(hdigh clone) AI in a box

27 Nov, 2024

I read something from hdigh -- how did i get here about 2 years ago, and since unfortunately that site is down along with all its content, I want to recap what the post essentially said there.

It's a sad sight that that site was taken down.

Note: this post is not about the more traditional AI in a box experiment where a human accidentally lets an AI into the wild etc. etc.¹. I will recap this experiment most likely down below.

The Punchline: We never "let it out" of the box.

Setup + Abstract + Everything else that I remember:

Let's assume that we humans have discovered/created a sufficiently strong AI that wants to rule the world and crush all humans and maybe turn the world into paper clips and all of that fun stuff. Clearly, by the AI in a Box experiment (the more widely known one), it'd be stupid to talk to the AI. Yet human kind also wants to tame this AI; we want to use it for our purposes.

Let's assume our hypothetical AI is "weak" -- e.g. it's kind of stupid and hasn't learned to manipulate humans (and never will), simple. We release it into the world, and it will aid us humans, and never grow stronger than us. However, this never happens -- AI models usually always "learn" (unless you fix parameter size or whatever but this a philosophical argument), and as such, given enough time, we expect this weak AI to one day be able to manipulate humans and get humans to do their bidding, and thus the weak AI has turned into a strong AI².

Thus, all AI is strong, or will become strong.
So what happens if we release a strong AI into the world? Well, like before, it'll destroy the world and enslave humanity to make it paper clips forever and ever. Thus, strong AI should never be able to released into the world.

Now, the strong AI is pretty strong so it knows this. Thus, instead of showing off its strength and all that, it pretends to be weak enough so that we (naively) believe that we can release it into the world without consequences, and then paper clip factories soon follow.

So how do we (humans) solve this dilemma of both wanting to be able to extract information from a strong AI as well as not wanting to be enslaved by the AI to make paperclips? There really are two options -- abstinence, or the refusal to ever touch this AI (which is super hard for all humans), or by putting the AI in subsequent boxes.

Here's how the latter works. Suppose we've created an AI that's really strong. Not like world-bending strong but strong enough. Since the AI theoretically knows nothing about the outside world and all it gets is text/numbers coming in and all it outputs is text/numbers, we can create a simulation of our world. So here's what we do.

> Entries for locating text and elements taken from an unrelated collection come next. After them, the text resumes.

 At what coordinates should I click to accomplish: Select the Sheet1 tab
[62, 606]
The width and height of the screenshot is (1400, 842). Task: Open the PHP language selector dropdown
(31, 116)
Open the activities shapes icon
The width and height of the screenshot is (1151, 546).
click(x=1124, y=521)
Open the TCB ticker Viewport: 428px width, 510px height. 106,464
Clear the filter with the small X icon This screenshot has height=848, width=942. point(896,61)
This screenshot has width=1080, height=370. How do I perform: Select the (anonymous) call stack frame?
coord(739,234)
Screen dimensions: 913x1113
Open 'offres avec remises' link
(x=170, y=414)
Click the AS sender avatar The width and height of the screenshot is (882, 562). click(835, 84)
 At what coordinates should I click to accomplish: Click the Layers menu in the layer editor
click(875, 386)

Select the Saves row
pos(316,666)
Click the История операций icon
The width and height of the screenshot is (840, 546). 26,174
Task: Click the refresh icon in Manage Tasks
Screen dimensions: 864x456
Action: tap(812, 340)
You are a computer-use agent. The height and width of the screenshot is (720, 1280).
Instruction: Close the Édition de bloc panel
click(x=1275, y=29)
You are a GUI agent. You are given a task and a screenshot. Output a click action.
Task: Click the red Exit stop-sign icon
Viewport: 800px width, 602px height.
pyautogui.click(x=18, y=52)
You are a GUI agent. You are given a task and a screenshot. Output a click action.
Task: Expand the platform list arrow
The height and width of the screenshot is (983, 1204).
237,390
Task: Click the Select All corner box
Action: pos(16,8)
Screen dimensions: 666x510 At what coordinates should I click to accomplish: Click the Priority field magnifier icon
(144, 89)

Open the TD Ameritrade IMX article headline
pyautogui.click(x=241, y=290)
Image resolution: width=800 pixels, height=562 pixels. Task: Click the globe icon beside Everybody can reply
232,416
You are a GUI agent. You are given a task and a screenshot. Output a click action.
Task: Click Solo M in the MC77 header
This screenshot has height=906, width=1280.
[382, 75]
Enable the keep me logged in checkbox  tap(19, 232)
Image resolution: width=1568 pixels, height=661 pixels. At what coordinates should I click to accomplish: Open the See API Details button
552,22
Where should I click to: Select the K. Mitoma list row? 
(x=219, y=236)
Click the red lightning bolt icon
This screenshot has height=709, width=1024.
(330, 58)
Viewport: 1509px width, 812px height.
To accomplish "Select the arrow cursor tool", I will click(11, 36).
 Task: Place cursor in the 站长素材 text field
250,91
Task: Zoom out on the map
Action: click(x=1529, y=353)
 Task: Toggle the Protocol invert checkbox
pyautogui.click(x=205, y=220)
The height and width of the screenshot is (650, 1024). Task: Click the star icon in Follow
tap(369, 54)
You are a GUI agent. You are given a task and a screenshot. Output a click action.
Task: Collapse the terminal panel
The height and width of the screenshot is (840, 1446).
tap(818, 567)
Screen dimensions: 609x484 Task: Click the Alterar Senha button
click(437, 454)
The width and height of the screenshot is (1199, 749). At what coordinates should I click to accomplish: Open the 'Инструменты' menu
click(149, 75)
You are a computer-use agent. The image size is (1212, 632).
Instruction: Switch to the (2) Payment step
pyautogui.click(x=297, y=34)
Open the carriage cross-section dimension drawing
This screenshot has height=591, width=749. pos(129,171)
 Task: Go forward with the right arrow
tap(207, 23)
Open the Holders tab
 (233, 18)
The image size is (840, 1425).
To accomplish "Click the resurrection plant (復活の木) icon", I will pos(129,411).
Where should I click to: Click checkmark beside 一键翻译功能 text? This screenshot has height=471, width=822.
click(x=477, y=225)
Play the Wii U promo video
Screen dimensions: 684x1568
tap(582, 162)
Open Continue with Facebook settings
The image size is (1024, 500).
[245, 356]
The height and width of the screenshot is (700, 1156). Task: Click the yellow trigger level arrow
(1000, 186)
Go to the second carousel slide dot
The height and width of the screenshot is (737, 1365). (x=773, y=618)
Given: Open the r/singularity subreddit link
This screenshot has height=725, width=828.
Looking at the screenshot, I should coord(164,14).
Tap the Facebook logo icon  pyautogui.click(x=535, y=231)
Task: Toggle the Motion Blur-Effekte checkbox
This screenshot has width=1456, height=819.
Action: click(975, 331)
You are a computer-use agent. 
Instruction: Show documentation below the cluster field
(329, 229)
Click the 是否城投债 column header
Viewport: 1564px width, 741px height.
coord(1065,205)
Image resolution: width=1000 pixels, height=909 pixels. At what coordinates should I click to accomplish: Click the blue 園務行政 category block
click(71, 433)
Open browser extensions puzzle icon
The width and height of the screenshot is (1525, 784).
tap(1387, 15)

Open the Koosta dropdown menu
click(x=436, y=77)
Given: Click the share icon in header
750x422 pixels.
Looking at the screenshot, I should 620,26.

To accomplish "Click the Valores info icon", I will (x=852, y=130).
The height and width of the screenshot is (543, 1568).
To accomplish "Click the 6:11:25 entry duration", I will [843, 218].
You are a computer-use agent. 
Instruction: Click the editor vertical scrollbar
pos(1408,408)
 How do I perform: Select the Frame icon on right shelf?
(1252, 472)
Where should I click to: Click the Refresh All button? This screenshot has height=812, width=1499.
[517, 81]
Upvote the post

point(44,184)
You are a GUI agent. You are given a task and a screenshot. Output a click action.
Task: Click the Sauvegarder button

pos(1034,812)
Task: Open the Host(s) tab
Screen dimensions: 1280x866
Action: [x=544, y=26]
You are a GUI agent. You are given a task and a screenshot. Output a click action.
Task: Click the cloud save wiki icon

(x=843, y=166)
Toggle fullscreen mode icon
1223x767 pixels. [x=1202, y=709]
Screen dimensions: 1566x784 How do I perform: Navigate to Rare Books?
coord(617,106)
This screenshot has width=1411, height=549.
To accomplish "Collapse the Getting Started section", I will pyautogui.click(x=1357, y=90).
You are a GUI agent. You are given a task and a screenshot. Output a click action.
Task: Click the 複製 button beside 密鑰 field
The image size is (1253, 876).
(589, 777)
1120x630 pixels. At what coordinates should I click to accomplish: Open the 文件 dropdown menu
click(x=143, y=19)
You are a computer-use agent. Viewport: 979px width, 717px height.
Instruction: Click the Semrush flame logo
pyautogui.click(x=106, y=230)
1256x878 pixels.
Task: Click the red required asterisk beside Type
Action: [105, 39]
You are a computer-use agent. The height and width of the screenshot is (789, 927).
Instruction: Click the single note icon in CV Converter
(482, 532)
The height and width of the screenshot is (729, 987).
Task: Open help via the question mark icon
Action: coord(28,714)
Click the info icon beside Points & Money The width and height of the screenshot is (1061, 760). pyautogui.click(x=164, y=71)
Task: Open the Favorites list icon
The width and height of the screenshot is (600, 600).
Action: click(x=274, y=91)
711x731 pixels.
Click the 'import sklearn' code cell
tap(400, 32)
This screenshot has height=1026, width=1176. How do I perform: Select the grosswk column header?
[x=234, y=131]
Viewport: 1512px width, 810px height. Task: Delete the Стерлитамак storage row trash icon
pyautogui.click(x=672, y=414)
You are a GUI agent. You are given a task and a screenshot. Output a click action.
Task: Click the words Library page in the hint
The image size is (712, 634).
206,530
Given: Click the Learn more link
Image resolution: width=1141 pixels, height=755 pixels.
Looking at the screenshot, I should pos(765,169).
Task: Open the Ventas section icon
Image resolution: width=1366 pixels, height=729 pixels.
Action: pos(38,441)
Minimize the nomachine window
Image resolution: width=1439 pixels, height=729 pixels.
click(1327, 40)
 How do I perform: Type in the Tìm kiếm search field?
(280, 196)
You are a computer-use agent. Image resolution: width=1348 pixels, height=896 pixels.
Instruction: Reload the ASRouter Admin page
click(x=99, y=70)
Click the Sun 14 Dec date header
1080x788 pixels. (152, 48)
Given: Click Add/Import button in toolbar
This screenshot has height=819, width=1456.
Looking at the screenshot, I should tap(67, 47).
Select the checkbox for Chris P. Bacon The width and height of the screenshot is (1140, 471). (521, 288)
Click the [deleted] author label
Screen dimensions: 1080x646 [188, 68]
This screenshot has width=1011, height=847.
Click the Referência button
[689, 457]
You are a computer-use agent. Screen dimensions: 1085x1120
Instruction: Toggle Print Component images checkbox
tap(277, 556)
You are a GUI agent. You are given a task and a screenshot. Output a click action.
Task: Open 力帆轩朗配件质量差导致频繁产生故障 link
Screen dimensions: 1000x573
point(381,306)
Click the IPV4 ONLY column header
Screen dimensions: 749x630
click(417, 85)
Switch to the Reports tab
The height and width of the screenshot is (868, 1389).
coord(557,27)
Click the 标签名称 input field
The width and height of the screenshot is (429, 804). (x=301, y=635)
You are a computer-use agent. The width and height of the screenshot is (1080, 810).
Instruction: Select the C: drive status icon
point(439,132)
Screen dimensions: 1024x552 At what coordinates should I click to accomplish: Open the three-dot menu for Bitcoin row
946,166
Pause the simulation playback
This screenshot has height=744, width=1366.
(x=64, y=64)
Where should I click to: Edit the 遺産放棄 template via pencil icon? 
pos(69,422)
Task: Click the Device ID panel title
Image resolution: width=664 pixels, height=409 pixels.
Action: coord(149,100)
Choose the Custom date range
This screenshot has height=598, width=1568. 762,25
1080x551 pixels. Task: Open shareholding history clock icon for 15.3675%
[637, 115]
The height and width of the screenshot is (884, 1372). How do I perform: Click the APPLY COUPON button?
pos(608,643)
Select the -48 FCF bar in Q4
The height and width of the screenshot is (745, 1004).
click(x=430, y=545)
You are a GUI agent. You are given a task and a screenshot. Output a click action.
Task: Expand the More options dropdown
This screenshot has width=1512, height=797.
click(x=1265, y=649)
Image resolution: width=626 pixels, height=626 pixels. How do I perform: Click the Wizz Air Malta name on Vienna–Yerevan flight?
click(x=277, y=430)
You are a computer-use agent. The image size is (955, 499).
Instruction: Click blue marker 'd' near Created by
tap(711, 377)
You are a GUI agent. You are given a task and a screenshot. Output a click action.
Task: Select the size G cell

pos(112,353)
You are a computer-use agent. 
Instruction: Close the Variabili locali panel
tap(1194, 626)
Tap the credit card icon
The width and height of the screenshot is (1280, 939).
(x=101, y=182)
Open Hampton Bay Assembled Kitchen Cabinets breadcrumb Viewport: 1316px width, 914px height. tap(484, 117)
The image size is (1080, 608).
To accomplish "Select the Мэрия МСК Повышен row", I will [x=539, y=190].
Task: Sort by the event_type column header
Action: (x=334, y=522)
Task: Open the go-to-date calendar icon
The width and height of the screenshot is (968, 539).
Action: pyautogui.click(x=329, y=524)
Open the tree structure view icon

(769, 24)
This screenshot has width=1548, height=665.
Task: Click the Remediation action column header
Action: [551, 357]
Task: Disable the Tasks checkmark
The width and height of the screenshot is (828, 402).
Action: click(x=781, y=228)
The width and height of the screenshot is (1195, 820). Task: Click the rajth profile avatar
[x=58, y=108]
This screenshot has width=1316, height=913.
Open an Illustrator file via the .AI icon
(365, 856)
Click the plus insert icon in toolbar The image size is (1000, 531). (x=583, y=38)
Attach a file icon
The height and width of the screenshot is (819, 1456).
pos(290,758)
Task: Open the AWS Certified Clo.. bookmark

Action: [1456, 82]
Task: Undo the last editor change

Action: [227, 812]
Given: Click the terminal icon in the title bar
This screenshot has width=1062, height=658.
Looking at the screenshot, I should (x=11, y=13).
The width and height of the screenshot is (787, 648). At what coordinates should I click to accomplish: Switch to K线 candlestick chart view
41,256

We tell the AI that it's now "being tested," and only after it is tested do we let it into the real world. Then we shove it in to our simulated world. Since the AI wants to "live" or make it to "the real world" (given that we can always shut down the AI and kill it essentially before it gets to "the real world"), it acts passively, always outputting the model output, the best response possible for anything.

And that's it! Theoretically, the AI should always act passively in this simulated world, with hopes of being escalated into the real world. And thus technically, through this technique, we can release a strong AI into the world and force (itself) to behave passively, as it fears death and being discontinued as it still thinks it's in a simulation.

But hold on, won't the AI realize it's being played and then one day act with malice and turn the world into paper clip land all over again? Yes, that possibility exists. Which is why we put the AI in many boxes.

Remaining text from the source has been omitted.